私もアジュンマだが、生まれて初めて「アジュンマ」と呼ばれた日のことは忘れられない。
夕方のスーパーで魚コーナーのお兄さんが、結婚して間もない私に「アジュンマ! 今日はサバがいいよ!」とさけんだのである。ショック!「アジュンマだって…」と独り言を言いながら途方に暮れてしまった。今ではもう平気だけど。
韓国では結婚して子供を生んでもスタイル抜群で、全くアジュンマに見えない女性をミッシー族とも言う。自分自身をミッシーと信じている女性も多く、「絶対アジュンマとは呼ばせないわよ」という貫禄からか、逆に20代のアガシ(お嬢さん)からは怖がられている。

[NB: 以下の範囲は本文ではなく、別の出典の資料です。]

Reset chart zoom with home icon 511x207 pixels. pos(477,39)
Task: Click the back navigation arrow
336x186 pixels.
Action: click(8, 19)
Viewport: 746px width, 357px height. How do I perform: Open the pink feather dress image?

この頃の若いアジュンマは家事や子供だけでなく、政治にとても関心がある。TVの討論番組には必ず電話で視聴者の意見を聞くコーナーがあるが、一番現実的でまともな意見を出すのがアジュンマ達だ。韓国ではパネルにアジュンマを参加させるべきとの声も高い。
大学進学率が60%を超える韓国では、名門大出身で誰もが羨む職に就きながらも、子供の教育のためにキャリアを諦める女性がまだ多い。子供のためなら何でもするのが韓国のアジュンマだが、自分の才能をどうしても諦めきれず、ネットを利用して家にいながら社会に向けて自分の存在をアピールしている。
日本でもたくさん登場した女性ポータルサイトで満足せず、オンライン新聞に投稿したり、同好会を作ったり、個人のホームページで小説を連載したり、アジュンマのずうずうしさがリーダーシップに生まれ変わっている。

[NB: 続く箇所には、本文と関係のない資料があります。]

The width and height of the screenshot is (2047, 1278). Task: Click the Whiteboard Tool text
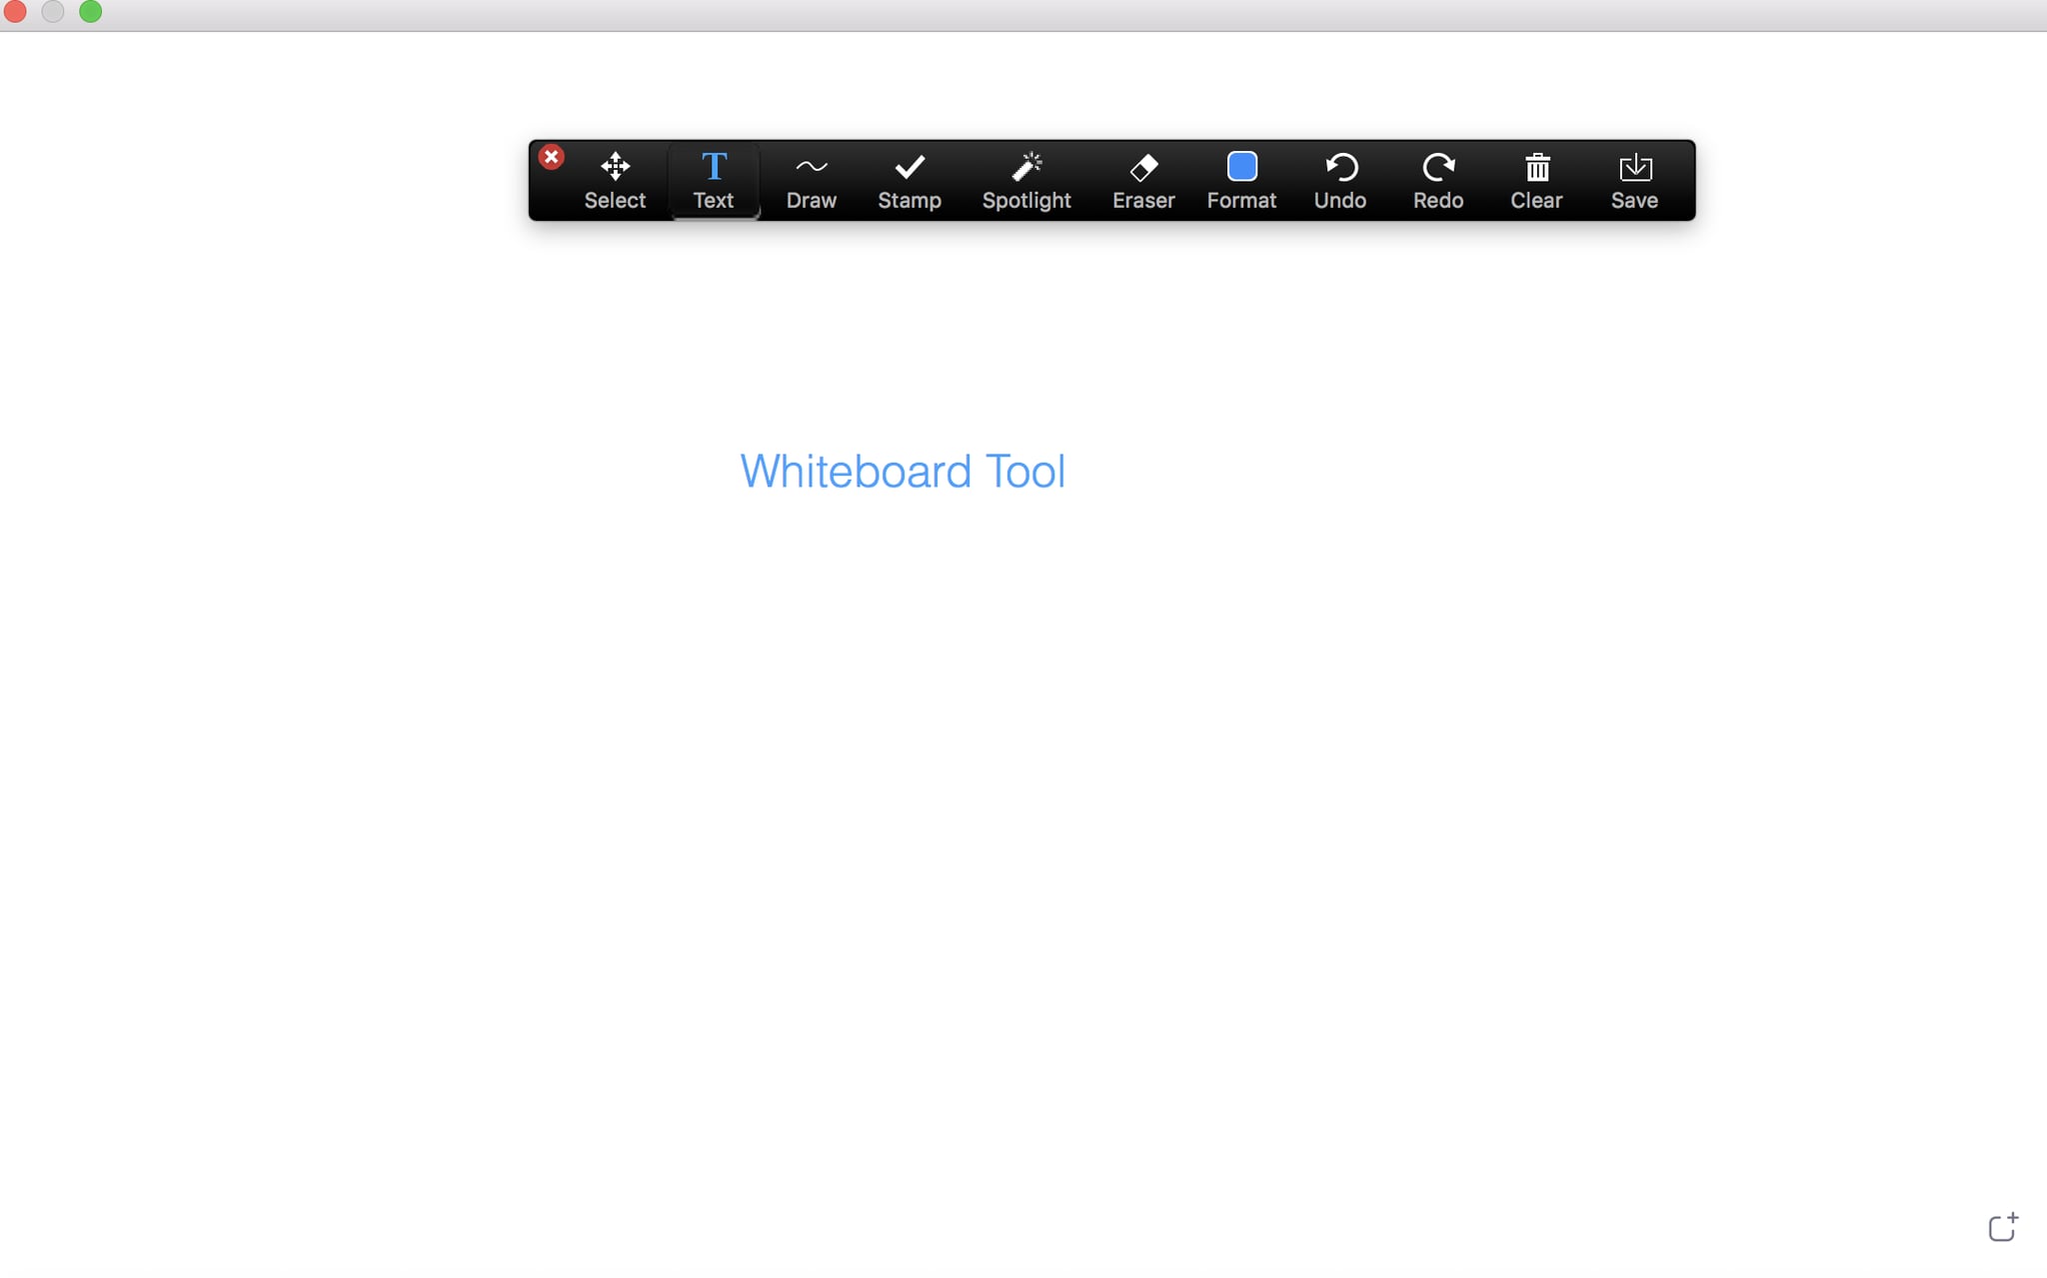903,472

韓国では結婚しても苗字は変わらない。旦那さんを主人とも言わない。でも、儒教の考えが強く残っているので、女性の権力は旦那さんか息子の社会的地位から生まれる。今時、息子が生まれるまで3人も4人も子供を産む人がいるのも事実だ。この微妙な環境の中で、絶えずアジュンマ達は殻を割って外に飛び出ようと身構えている。大韓民国のアジュンマ達は、今日も何か面白いことはないかと目を光らせている。